Amanda was in her black dress; it looked like a sack dress, tied at the waist, but it looked good on her. I was dressed like a lost Sex Pistols roadie. We sipped our cups of beer. I had my reservations about being there:

"Y'know, it's all a little too..."

I'm fumbling for words.

"...it's all too damn pretty for me. All these well-scrubbed collegians in their 50s-hip bohemian clothes... I don't know. I'd rather be elsewhere right now, that's all."

I made my speech. The fact was, I just wanted to be anywhere she was. If she wanted to go to the menstrual hut, I'd want to be there with my arm around her. Well, maybe.

We were at a late-night poetry reading, in the communal house of some friends-of-friends, the music -- a mix tape of the usual suspects, like REM, Bauhaus, and the Velvets -- played in the background for awhile, then the poetry began, with things like the mass snapping of fingers in lieu of applause, and too much of a veneer of forced or store-bought hipness. My consolation was in having some rare free time with Amanda, though I was a bit peeved at Frank's seeming attentions; he, probably the hippest-looking, well-scrubbed-est person there, fancied himself the raffish one, in his fedora and all, but few women could stand him, once he failed to bring a personality to the table. I wondered, during some of the mingling portions of the evening, in which he brought Amanda a beer or two, whether or not I would be going home alone -- we were not yet fully entrenched in our coupleness for me to rule out this possibility.

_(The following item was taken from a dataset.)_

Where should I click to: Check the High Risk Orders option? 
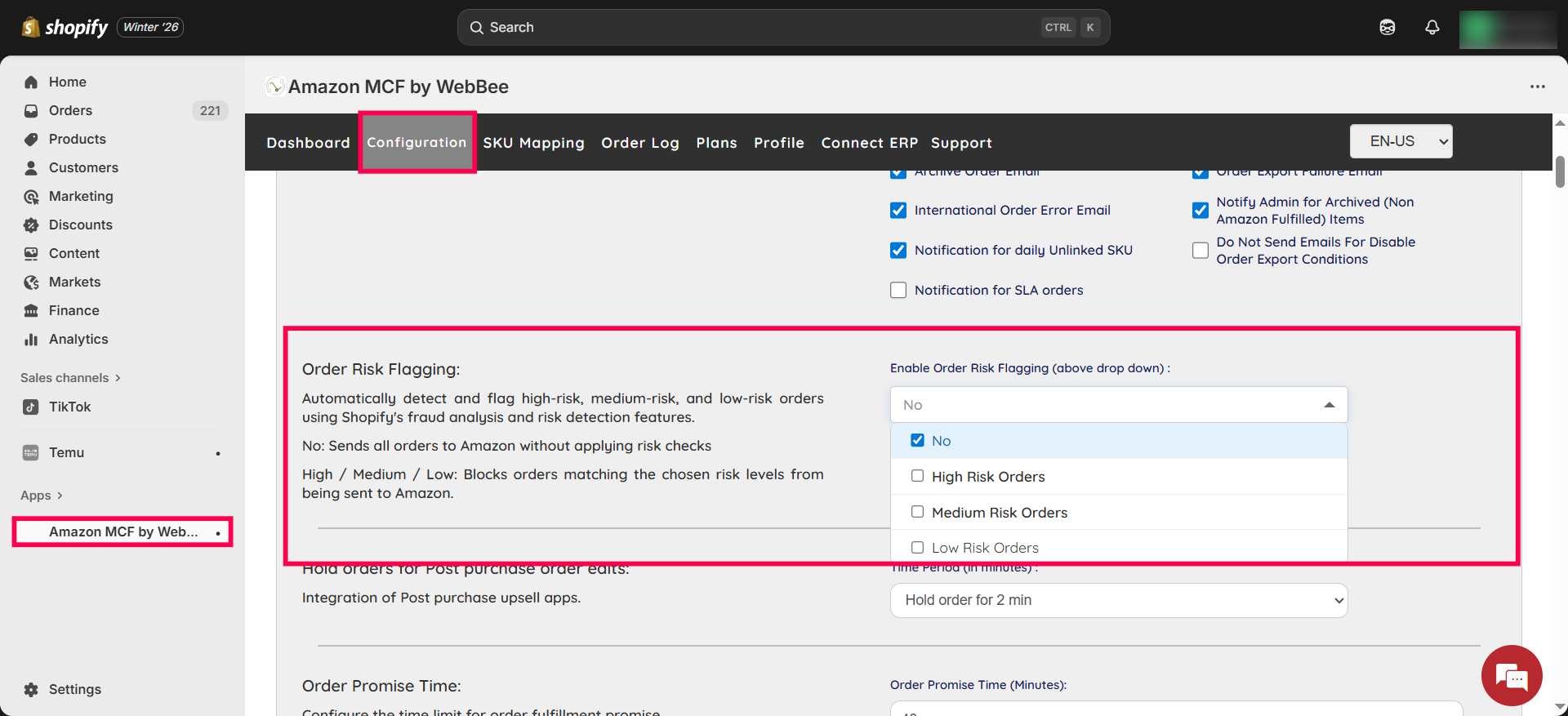(x=918, y=476)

The poems ended, the music resumed, and there was more mingling. Amanda grabbed my arm when she was ready to go; we were given a ride to my apartment, where her car was parked, but she decided to stay the night with me. The subject of Frank's attentions came up, as we lay there together in bed, and she indeed wasn't too impressed, though she wasn't going to turn down his offer of beer-fetching. In a parallel universe, I suppose she would be in bed with Frank at that moment, but this wasn't a parallel universe; in this one, she was stuck with me.

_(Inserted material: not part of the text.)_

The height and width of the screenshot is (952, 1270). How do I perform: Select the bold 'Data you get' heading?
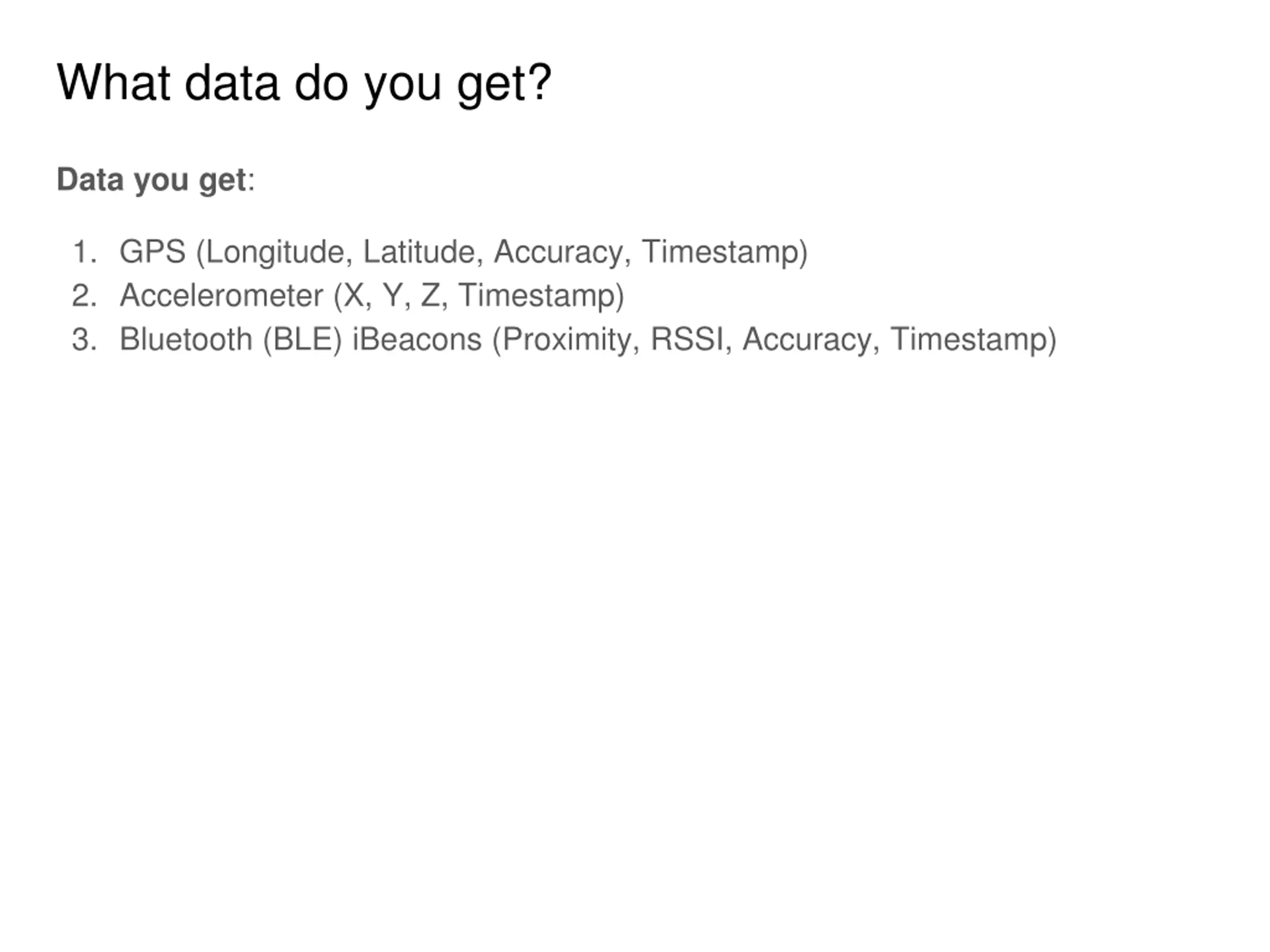[x=152, y=180]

My mind went back to these wannabe-spawn of Kerouac, and to the modern mix-tape music. These folks weren't aware of Charlie Parker, and jazz clubs, and cabaret cards, of TOBA chitlin circuit nightmares and epiphanies, of rent parties, of Jimmy Smith getting down-and-dir-tay before closing time. They, and myself as well, truth be told, were only as beat as our slumming would allow. But at least I had some hook-up with the music that had helped fuel our Saint Kerouac.

"I owe you one, kid. Someday I'll bring you to one of the local jazz places."

"Um, OK."

There are no hipsters at the jazz gigs, and no well-scrubbedness, aside from a handful of yuppies in the small crowds. There's an unglamourous drummer who looks a bit spastically contorted when he plays (and sometimes when he doesn't), and a trumpeter who looks like he lives on fast food cheeseburgers, evoking both the sound of Kenny Dorham and the look of a vacationing Oliver Hardy. A septugenarian singer with a voice as fragile as Billie Holiday's, while his physical appearance looks equally as fragile. A towering, afroed-and-dashikied, ex-junkie pianist so full of I-cheated-death love that he might just hug you to death when he greets you. The only sign of a veneer of hipness might come if Kimbrough's in town, wearing some "cool" fashion-victim sweater that his lady picked out for him in some NYC boutique.

I gave Amanda an I-owe-you-one kiss, and we drifted off into sleep in each other's arms.

I was never able to drag her along to a jazz concert.